_Exercise brief_
The lines from the one containing "Task: Select the PG-13 rating badge" to the end of the entries, both included, are what you need to transcribe exactly, without pictures and without anything else.

_Dataset records_
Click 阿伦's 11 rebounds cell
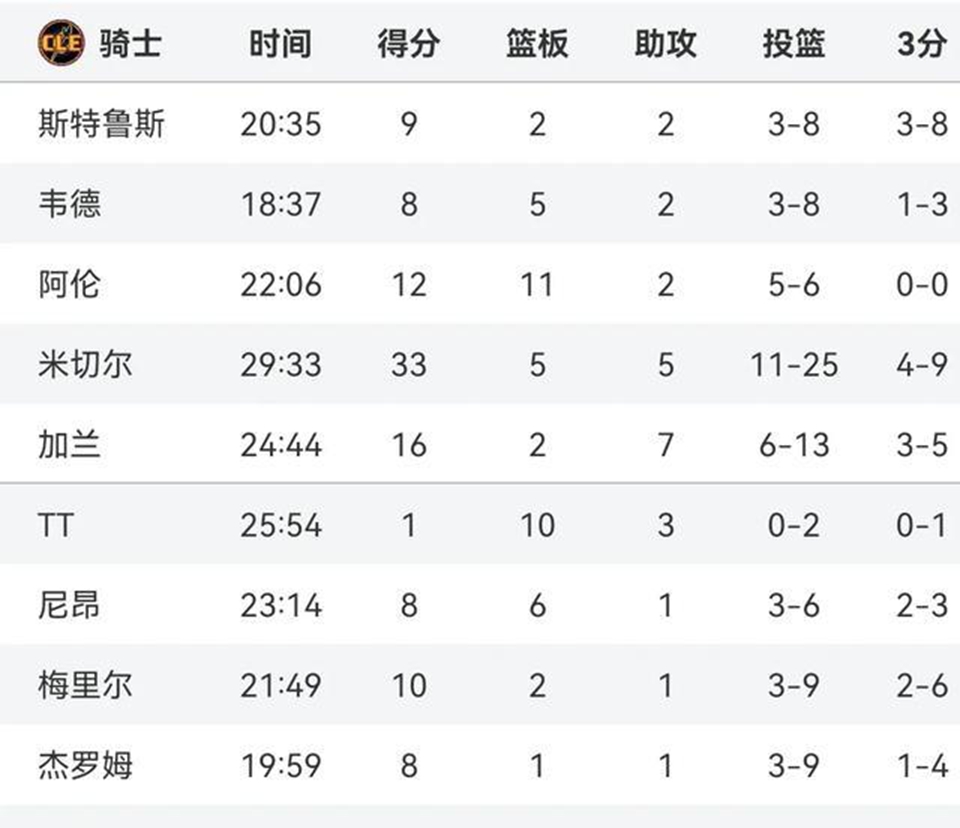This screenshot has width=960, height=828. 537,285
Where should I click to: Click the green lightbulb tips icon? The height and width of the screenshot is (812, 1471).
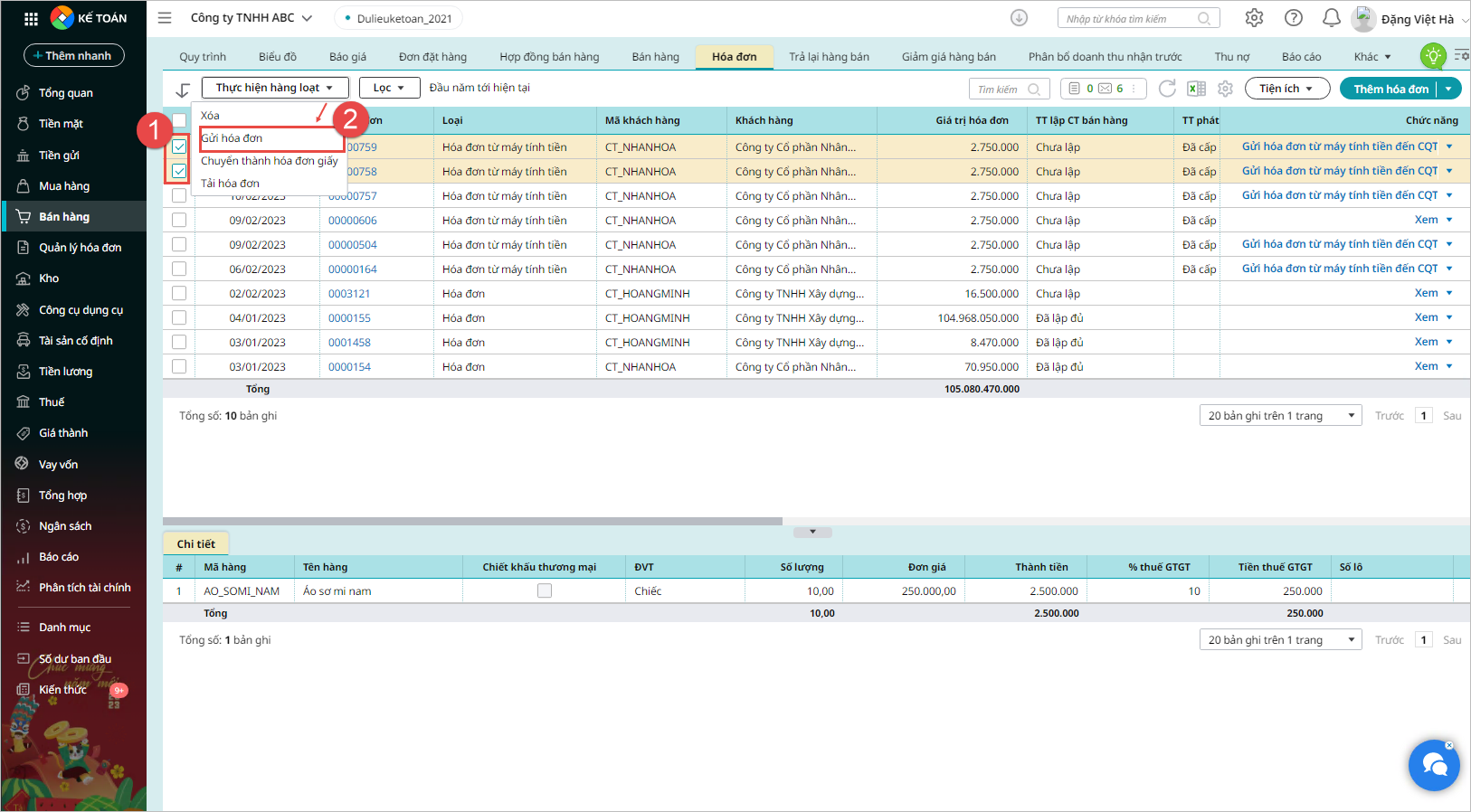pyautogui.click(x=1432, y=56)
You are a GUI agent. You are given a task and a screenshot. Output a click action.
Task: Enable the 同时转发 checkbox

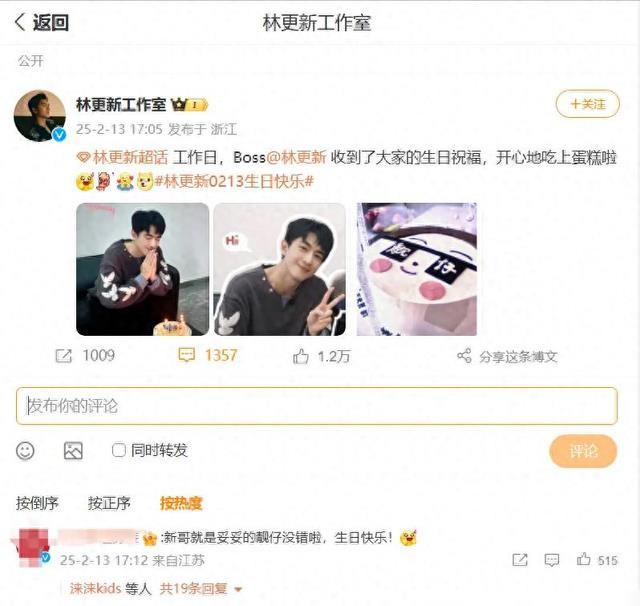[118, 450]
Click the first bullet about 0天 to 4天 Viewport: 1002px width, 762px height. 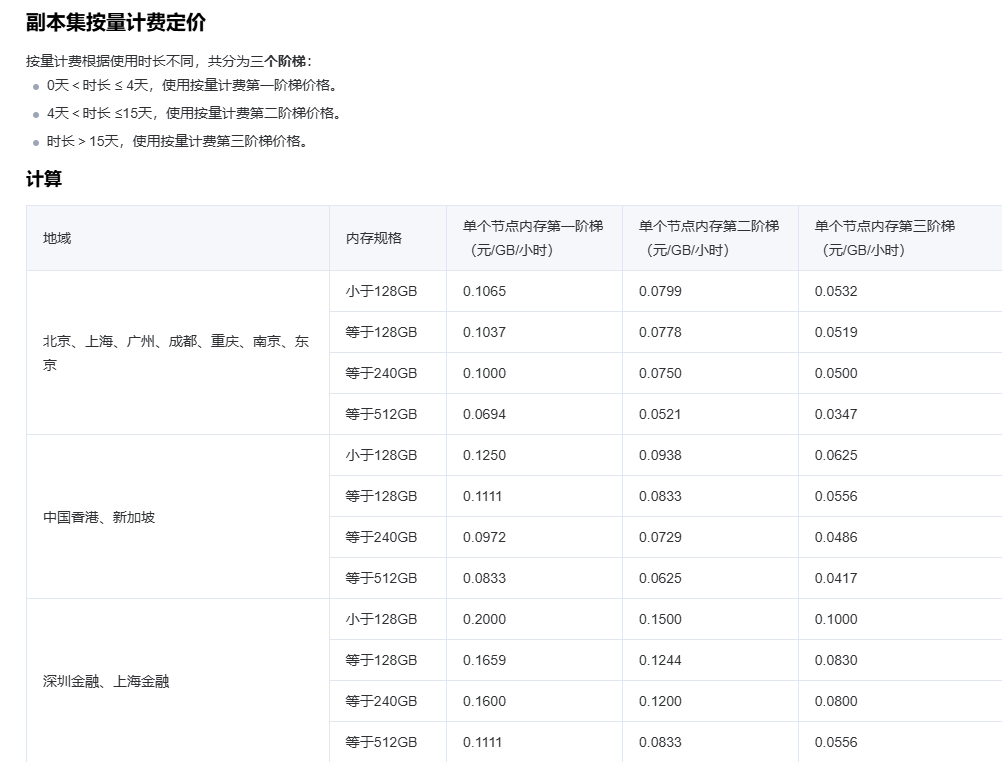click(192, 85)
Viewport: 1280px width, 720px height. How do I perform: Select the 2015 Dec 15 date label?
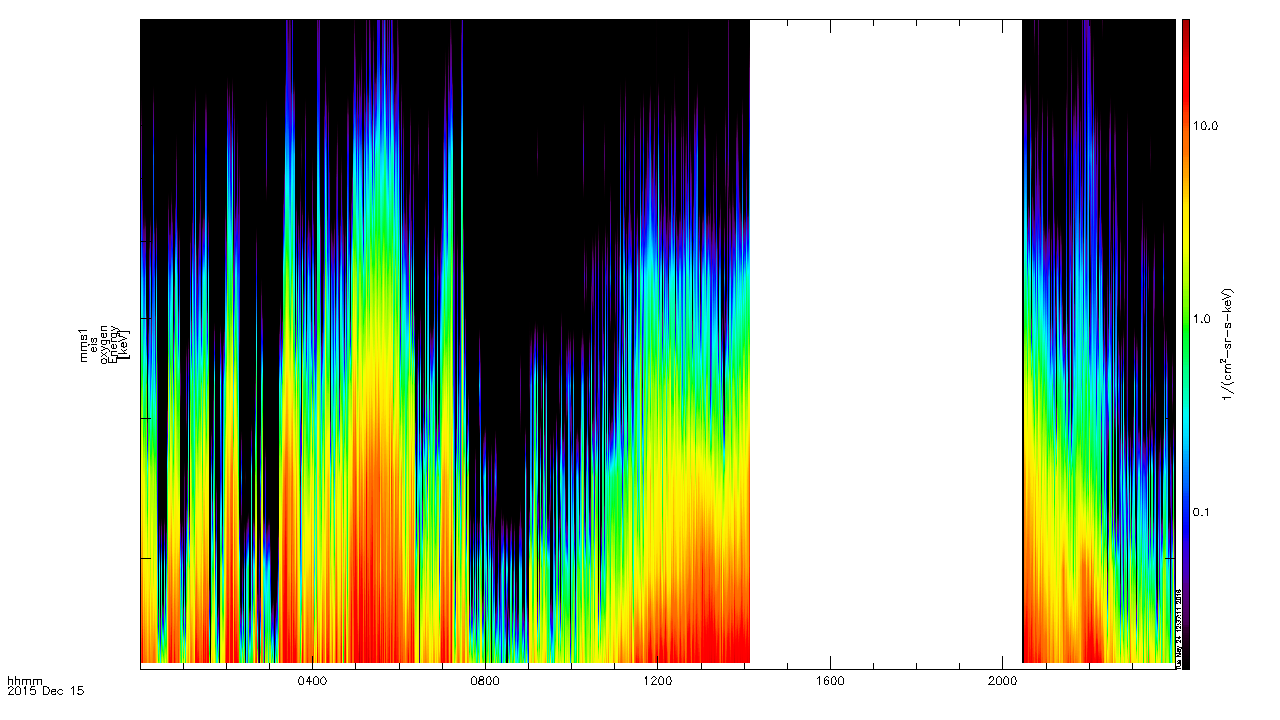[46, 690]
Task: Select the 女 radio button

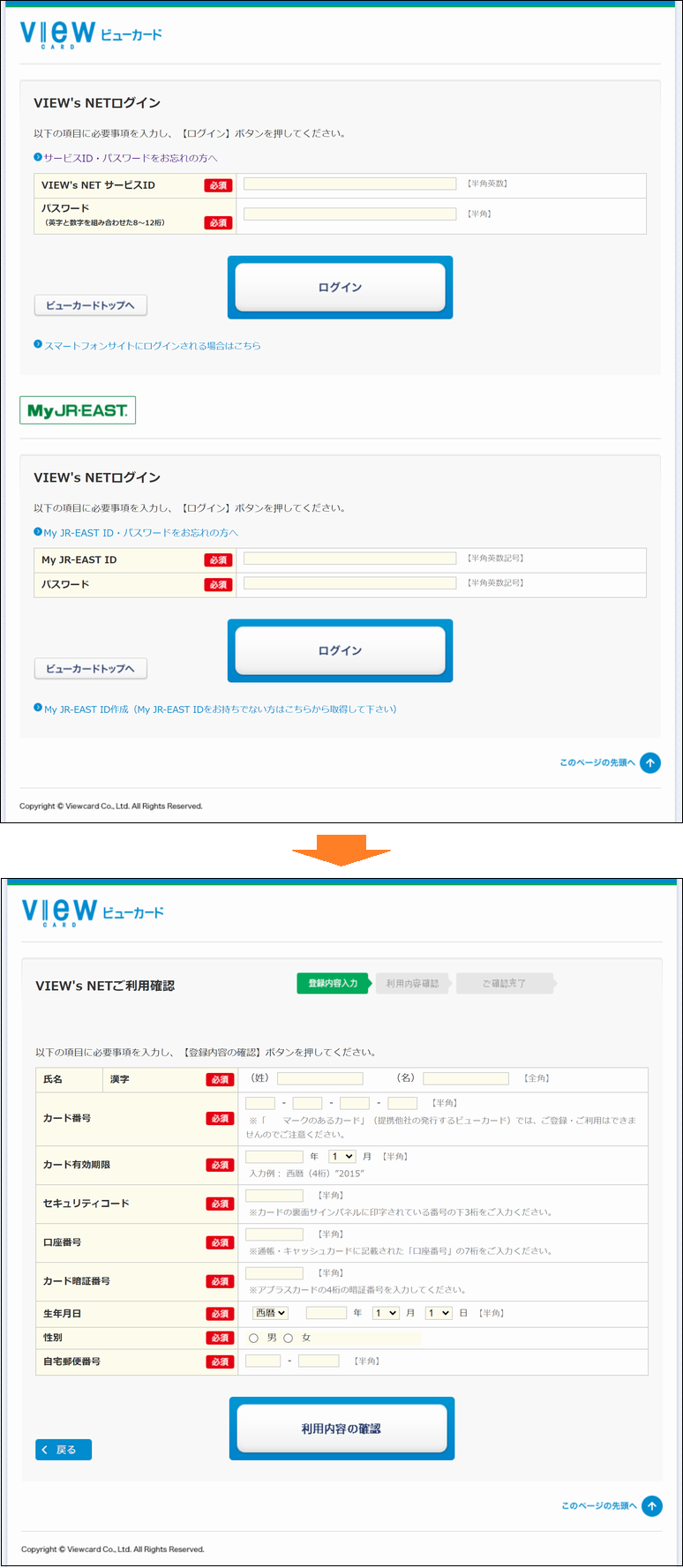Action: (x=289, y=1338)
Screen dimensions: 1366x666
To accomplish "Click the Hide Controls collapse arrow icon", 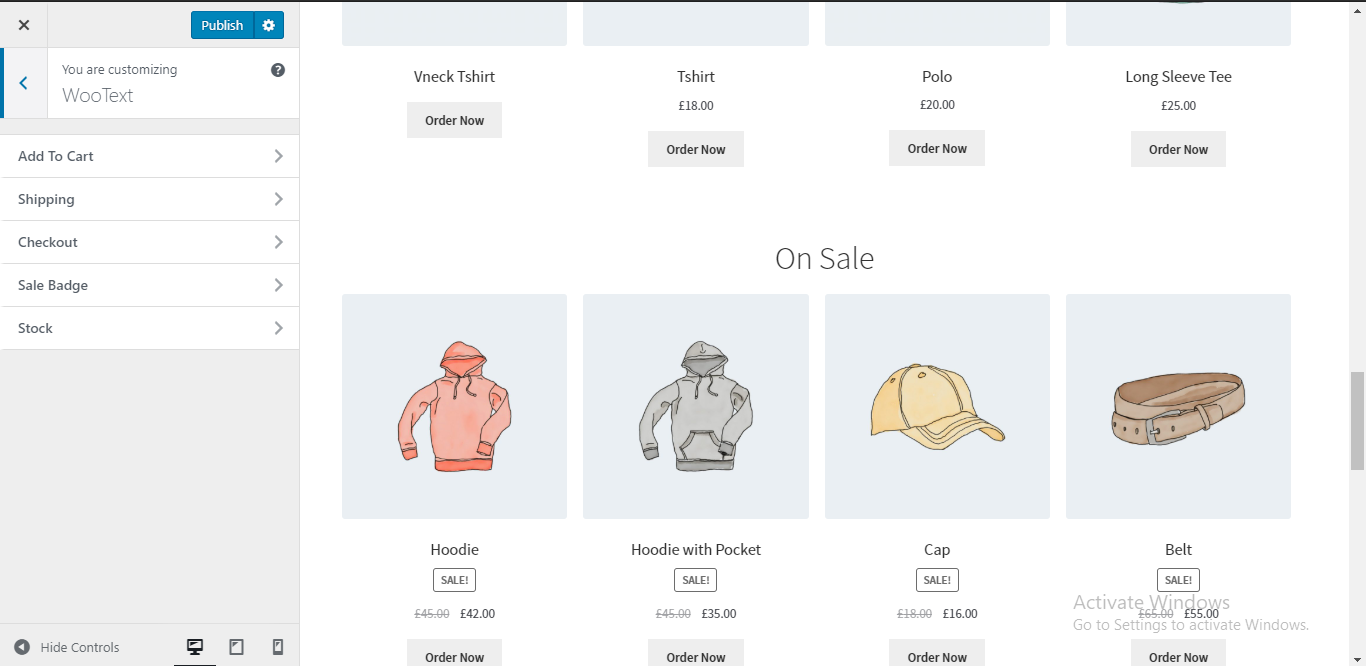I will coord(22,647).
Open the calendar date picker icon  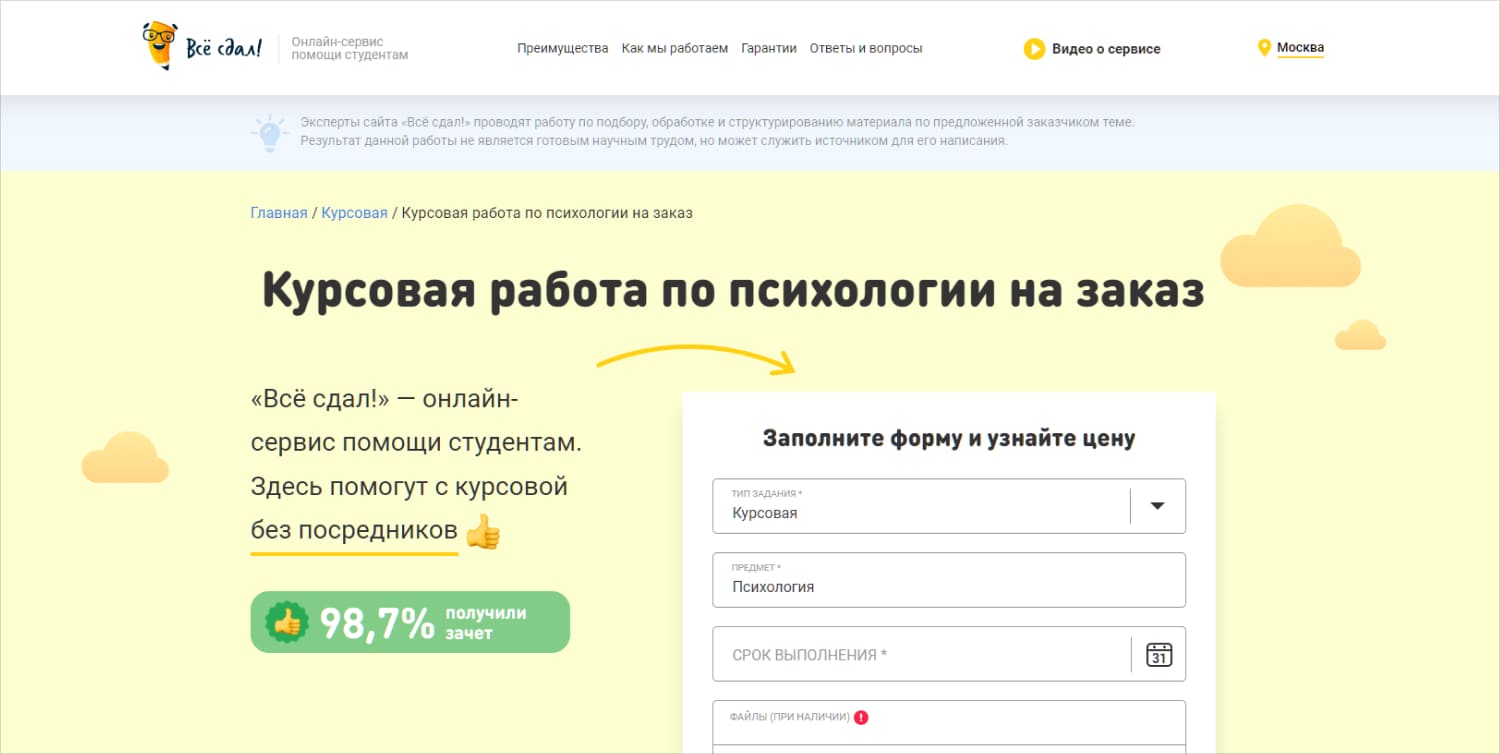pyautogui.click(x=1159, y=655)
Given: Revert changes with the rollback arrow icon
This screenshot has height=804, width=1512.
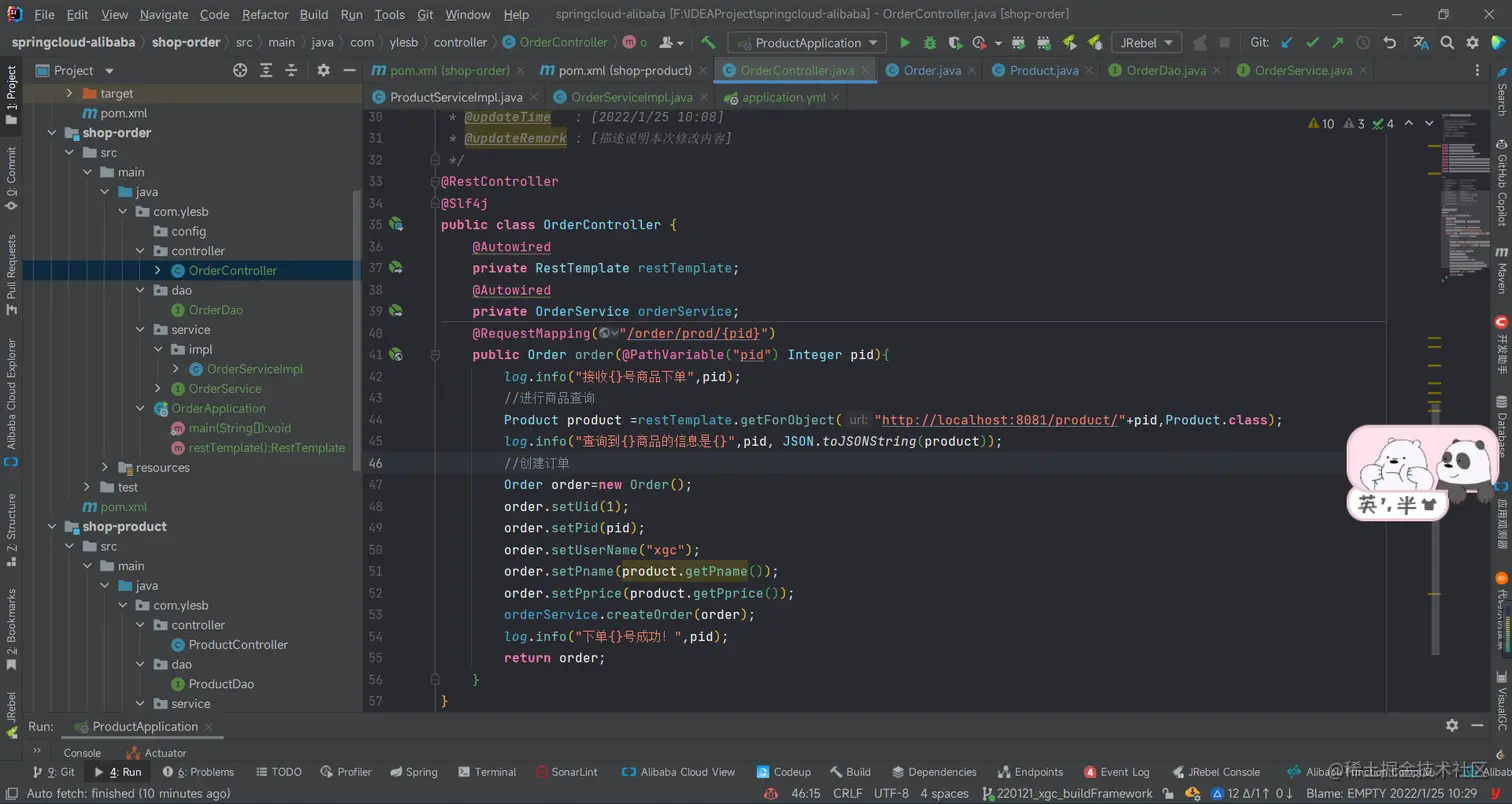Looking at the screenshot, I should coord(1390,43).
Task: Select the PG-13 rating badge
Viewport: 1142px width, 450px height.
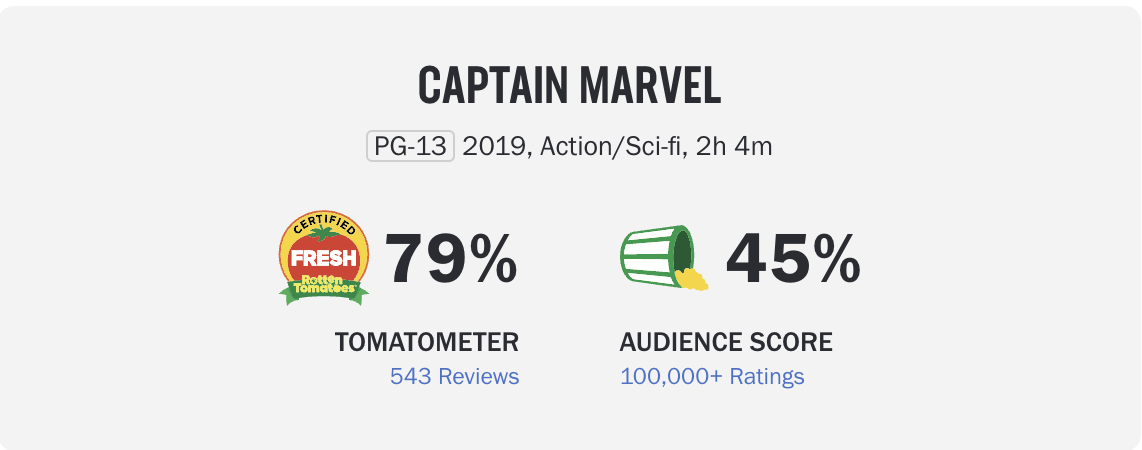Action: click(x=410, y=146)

_Reply to the task_
Task: Select the PG-13 rating badge
Viewport: 1142px width, 450px height.
Action: click(x=410, y=146)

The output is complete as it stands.